What factors affect how much income I’ll get after buying an annuity?
Let’s say you’ve decided to buy an immediate, fixed, life annuity. You dangle your money in front of an insurance company and ask them how much you’ll be paid each month if you buy an annuity from them.
The interest rate the insurer offers you will be higher than you could expect from a bank. You should understand that the higher interest rate isn’t offered as an act of charity. A bank pays pure interest on the principal you give them. You can get the principal back when you ask for it. With this annuity, the monthly payments you receive are part interest and part principal, so it’s actually better to refer to a payout rate on an annuity rather than an interest rate.
The payout rate from this annuity is also helped by other people who go to meet their maker soon after buying their lifetime annuities. Their money remains in the general pool that provides payouts to surviving annuity holders.
Annuity Payouts are Higher than Bank Interest Rates
The exact payout rate you are offered when you buy an immediate annuity depends on the general economy and on you.
If interest rates and bond yields are generally low, annuity payout rates will reflect this and also be lower.

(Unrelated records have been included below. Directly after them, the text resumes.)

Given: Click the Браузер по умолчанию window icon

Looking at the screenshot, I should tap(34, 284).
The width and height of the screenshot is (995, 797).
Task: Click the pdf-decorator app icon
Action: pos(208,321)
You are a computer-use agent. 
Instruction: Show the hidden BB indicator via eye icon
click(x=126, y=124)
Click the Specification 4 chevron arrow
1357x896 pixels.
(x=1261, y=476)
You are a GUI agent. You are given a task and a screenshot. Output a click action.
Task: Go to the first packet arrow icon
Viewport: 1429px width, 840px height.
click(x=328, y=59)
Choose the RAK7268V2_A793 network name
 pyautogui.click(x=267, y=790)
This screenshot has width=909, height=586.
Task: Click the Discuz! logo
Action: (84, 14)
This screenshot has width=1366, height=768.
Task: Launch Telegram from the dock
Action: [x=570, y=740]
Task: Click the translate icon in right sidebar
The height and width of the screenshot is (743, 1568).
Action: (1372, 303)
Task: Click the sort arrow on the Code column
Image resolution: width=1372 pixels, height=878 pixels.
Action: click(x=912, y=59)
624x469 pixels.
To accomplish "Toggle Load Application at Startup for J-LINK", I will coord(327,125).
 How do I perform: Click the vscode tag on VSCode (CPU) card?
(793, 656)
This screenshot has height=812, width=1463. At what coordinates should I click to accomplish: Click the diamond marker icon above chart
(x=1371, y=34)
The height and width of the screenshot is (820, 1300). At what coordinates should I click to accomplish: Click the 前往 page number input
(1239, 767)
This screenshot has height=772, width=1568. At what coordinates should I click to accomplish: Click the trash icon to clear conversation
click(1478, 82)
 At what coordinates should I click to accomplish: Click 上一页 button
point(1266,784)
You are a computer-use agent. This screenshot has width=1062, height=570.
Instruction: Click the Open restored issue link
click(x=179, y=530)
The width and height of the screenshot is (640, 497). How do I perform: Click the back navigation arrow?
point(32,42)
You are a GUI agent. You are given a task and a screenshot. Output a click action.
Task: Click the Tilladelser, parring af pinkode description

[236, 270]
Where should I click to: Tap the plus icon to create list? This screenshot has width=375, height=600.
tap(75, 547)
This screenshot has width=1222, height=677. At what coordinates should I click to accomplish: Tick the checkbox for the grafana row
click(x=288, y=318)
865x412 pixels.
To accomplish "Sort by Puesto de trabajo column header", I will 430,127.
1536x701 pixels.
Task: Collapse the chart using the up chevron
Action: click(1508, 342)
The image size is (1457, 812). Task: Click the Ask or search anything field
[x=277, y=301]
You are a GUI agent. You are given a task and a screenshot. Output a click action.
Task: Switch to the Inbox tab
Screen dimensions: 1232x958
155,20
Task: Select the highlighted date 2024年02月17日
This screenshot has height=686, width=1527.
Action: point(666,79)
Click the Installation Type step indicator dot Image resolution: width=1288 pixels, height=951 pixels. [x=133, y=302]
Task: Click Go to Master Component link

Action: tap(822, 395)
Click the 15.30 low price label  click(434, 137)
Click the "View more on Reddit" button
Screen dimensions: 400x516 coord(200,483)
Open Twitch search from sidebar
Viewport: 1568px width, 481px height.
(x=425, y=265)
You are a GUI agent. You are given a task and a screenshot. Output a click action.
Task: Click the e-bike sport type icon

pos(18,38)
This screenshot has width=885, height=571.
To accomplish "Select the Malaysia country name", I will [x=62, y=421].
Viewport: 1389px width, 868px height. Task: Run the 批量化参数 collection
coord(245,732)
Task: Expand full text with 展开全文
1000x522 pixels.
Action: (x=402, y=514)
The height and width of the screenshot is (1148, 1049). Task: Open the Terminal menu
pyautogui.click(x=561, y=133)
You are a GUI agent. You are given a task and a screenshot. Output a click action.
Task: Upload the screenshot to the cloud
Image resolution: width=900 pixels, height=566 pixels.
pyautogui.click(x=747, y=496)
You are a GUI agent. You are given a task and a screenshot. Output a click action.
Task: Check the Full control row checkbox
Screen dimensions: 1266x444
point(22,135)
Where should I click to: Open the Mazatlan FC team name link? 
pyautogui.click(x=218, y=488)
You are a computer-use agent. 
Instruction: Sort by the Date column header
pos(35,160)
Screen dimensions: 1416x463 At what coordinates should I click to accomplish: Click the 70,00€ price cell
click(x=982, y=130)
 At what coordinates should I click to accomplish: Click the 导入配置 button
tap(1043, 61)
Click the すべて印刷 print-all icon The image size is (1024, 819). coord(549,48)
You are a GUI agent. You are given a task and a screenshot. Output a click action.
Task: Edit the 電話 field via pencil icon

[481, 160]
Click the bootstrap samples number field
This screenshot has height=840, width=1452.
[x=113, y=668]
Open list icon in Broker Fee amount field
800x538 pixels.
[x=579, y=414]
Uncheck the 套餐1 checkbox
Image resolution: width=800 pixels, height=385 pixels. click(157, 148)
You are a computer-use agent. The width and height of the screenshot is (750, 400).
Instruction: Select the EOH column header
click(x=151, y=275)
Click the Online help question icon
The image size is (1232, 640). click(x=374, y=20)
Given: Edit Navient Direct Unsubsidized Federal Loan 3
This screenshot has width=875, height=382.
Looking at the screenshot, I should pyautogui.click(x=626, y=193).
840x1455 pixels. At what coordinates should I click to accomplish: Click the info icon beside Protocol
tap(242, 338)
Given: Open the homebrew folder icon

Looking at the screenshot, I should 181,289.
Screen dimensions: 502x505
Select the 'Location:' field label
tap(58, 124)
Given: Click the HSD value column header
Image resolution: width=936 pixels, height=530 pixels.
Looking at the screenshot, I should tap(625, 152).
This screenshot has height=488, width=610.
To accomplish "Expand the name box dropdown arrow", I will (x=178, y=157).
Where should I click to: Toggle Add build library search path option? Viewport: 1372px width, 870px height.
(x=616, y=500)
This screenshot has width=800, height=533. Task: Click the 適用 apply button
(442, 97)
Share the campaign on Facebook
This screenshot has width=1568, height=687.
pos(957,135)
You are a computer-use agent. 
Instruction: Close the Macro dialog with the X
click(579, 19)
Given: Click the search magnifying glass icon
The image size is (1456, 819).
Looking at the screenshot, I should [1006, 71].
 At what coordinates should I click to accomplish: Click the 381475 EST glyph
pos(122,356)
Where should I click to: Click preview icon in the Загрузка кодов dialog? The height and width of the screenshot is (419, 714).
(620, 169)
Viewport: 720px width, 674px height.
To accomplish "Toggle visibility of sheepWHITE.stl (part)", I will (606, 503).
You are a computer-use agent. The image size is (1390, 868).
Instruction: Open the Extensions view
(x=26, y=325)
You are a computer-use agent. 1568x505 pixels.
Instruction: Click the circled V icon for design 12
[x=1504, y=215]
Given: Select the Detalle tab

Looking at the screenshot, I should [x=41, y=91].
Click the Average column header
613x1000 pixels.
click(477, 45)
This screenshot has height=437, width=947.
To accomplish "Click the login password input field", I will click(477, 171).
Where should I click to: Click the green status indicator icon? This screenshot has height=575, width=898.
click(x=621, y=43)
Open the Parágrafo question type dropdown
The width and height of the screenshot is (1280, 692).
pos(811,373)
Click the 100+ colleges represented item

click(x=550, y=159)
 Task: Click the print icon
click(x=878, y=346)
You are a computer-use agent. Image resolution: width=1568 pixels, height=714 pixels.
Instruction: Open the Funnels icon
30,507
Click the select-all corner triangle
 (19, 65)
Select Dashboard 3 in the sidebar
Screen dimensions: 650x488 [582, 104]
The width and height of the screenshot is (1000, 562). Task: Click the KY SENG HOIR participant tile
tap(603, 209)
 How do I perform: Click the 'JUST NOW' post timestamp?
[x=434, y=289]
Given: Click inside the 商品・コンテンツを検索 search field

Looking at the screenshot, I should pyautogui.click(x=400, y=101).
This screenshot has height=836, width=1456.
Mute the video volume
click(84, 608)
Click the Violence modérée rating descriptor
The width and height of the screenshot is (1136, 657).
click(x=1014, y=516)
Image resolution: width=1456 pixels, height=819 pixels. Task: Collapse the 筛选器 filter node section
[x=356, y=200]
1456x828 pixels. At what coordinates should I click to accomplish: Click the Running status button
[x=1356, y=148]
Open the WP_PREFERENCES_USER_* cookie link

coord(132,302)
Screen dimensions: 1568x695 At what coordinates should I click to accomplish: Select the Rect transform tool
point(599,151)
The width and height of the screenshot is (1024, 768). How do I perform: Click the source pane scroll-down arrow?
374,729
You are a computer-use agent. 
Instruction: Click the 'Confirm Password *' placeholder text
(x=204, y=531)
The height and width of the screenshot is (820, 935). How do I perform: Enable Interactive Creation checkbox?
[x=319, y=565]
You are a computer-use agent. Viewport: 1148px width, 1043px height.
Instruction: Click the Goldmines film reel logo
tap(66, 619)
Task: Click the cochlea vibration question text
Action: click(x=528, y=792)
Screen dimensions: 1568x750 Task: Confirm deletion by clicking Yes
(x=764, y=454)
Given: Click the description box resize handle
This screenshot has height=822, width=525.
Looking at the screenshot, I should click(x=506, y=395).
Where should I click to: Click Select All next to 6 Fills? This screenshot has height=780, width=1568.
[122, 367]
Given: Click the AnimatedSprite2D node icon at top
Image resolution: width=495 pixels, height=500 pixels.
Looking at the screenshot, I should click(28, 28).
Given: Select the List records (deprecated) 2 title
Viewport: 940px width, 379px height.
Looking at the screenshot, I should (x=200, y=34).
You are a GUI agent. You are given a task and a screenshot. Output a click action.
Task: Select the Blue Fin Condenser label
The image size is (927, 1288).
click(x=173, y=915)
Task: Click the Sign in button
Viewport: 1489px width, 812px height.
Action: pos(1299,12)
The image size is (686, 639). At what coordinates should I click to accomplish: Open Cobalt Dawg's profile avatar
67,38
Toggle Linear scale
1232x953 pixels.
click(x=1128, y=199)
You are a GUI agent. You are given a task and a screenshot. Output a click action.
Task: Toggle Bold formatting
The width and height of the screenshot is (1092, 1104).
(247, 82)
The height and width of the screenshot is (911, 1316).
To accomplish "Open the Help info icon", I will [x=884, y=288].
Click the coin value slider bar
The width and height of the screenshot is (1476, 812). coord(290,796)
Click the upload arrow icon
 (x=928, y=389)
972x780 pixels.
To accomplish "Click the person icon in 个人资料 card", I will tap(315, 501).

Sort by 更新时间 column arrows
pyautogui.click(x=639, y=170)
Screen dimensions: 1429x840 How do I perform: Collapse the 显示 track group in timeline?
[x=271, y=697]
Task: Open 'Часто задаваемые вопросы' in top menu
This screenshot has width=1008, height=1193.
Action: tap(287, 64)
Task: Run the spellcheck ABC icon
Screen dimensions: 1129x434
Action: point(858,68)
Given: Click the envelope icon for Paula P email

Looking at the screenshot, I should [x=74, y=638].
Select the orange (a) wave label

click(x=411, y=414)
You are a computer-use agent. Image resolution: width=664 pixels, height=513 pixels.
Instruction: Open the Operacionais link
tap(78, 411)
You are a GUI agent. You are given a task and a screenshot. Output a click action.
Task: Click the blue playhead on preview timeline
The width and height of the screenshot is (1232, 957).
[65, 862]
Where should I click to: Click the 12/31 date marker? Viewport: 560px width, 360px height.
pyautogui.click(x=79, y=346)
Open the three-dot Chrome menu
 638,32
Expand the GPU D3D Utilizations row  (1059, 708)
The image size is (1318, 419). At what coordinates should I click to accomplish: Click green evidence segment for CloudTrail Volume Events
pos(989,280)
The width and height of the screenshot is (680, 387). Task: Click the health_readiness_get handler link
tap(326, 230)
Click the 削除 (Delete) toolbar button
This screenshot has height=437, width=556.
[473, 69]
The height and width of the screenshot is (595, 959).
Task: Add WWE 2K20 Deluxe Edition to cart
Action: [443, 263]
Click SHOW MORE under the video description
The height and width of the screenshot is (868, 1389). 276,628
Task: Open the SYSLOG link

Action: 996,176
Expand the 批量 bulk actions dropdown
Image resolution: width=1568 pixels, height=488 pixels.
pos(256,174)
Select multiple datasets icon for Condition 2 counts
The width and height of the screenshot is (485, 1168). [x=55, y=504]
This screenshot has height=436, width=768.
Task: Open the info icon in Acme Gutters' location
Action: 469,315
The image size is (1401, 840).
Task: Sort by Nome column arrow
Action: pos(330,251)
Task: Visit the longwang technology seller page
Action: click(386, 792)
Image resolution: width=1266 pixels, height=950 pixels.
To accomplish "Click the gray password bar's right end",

All other things being equal, the younger and healthier you are when you buy a life annuity, the lower your payout rate will be. Women get lower payout rates than men.
Putting it bluntly, if the insurers think there’s a good chance you’ll soon be pushing up daisies, they’ll offer you higher income payments than if they think you’ll be around for a long time. The older and sicker you are, the greater income you can expect from a life annuity.
You’ll get less income from a joint life annuity than a single life annuity – it’s likely the insurers will have to make payments for longer waiting for two people to die than one person to die.
Life annuities: Will you or the insurance company win?
When you buy a life annuity, you are effectively playing a game of chance with the insurer. If you live for a long time, you win. The payments you get from the insurance company will be worth more than the money you bought the annuity with. On the other hand, you might die within a few months – weeks – days – hours! of buying the annuity. You will than have paid the insurer a lot of money and received very little in return.
The feeling that it’s possible to ‘lose’ in this way actually deters a lot of people from buying an annuity. This is a pity because, should they be fortunate to live a long life, it’s likely the annuity will provide them with a higher guaranteed income than other methods could.
Perhaps it’s best to think of it this way: if you die soon, the loss of income hardly matters, but if you live a long time, the annuity is guaranteed to keep paying you, no matter how long you live.